Find the line containing "857x616 pixels." in the records below. Copy exactly that line and each one after it, ending at the line containing "Open the 'Посмотреть отзыв' review link", and nothing more.

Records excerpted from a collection
▼▼▼

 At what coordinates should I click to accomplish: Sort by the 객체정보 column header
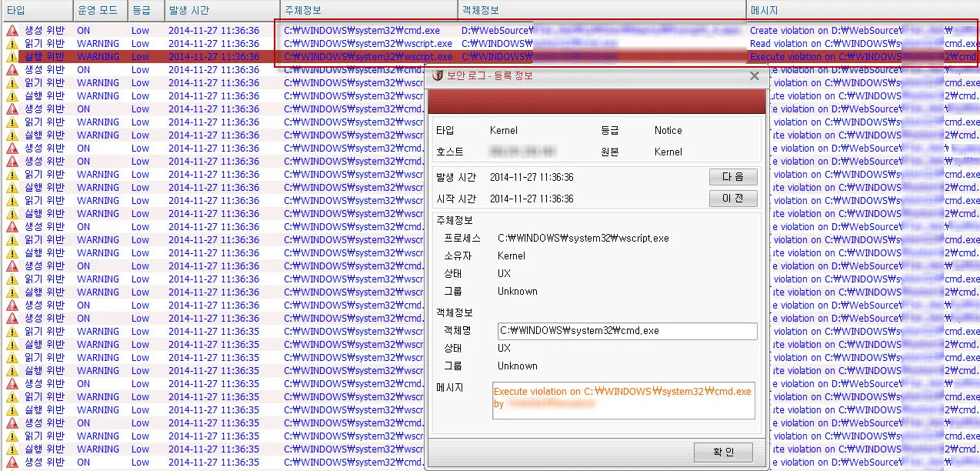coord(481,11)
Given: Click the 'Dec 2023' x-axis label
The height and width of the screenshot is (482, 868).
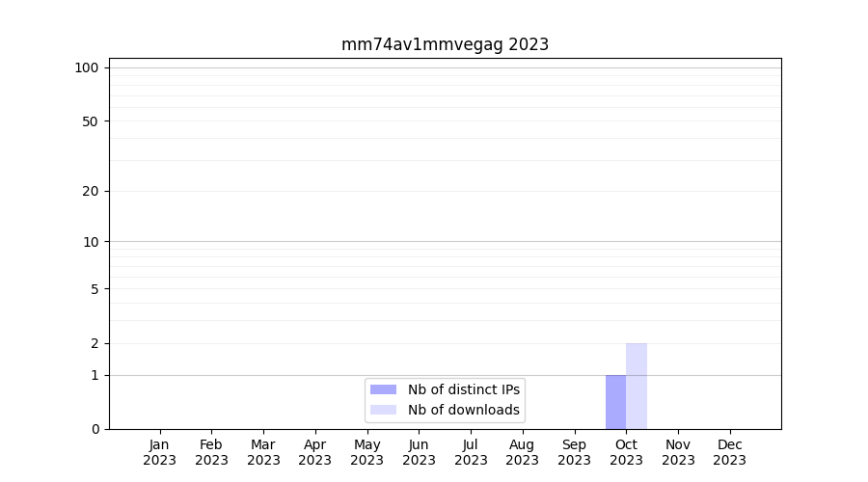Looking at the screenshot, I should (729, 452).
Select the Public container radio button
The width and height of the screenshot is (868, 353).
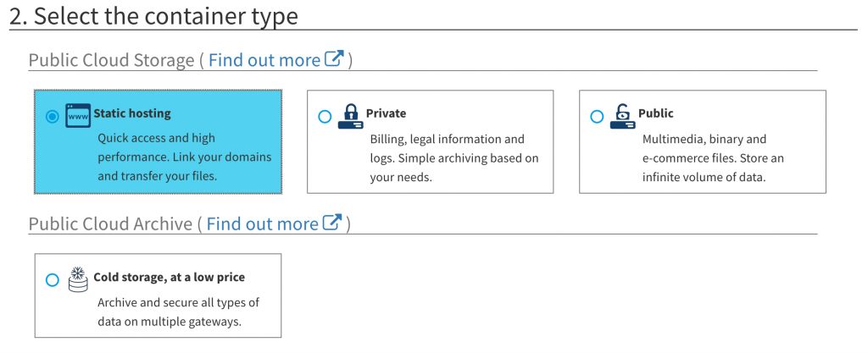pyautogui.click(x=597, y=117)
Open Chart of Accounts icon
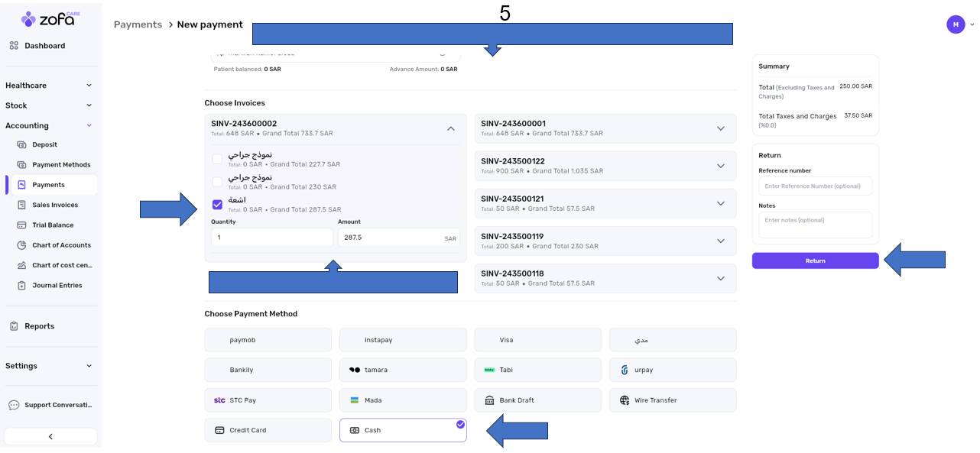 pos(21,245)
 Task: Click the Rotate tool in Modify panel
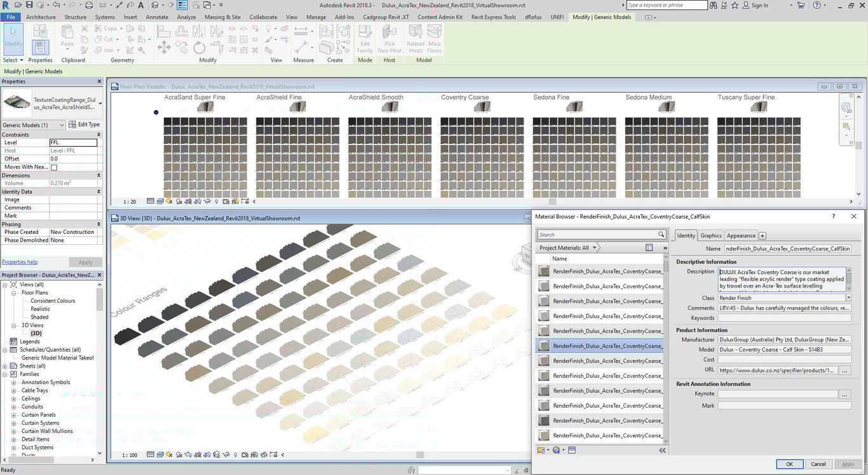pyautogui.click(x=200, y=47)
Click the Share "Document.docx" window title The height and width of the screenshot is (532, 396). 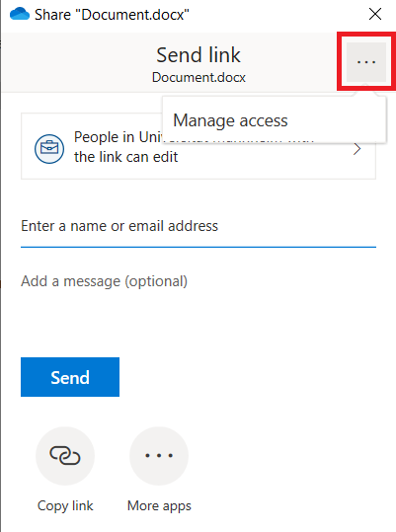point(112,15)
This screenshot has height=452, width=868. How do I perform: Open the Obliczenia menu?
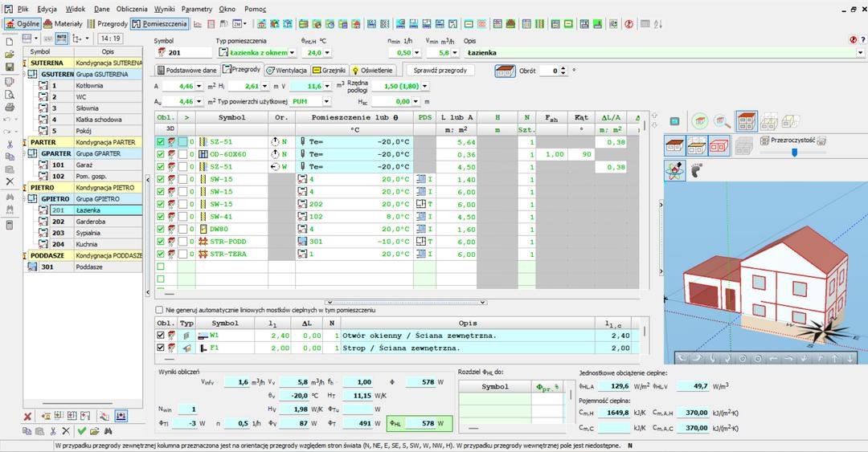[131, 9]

▲▲▲
▼▼▼

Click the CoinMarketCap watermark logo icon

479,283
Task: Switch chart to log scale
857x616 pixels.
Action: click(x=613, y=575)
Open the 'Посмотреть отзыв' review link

▲▲▲

(RESPONSE AREA)
857x616 pixels.
Action: click(x=613, y=575)
Open the 'Посмотреть отзыв' review link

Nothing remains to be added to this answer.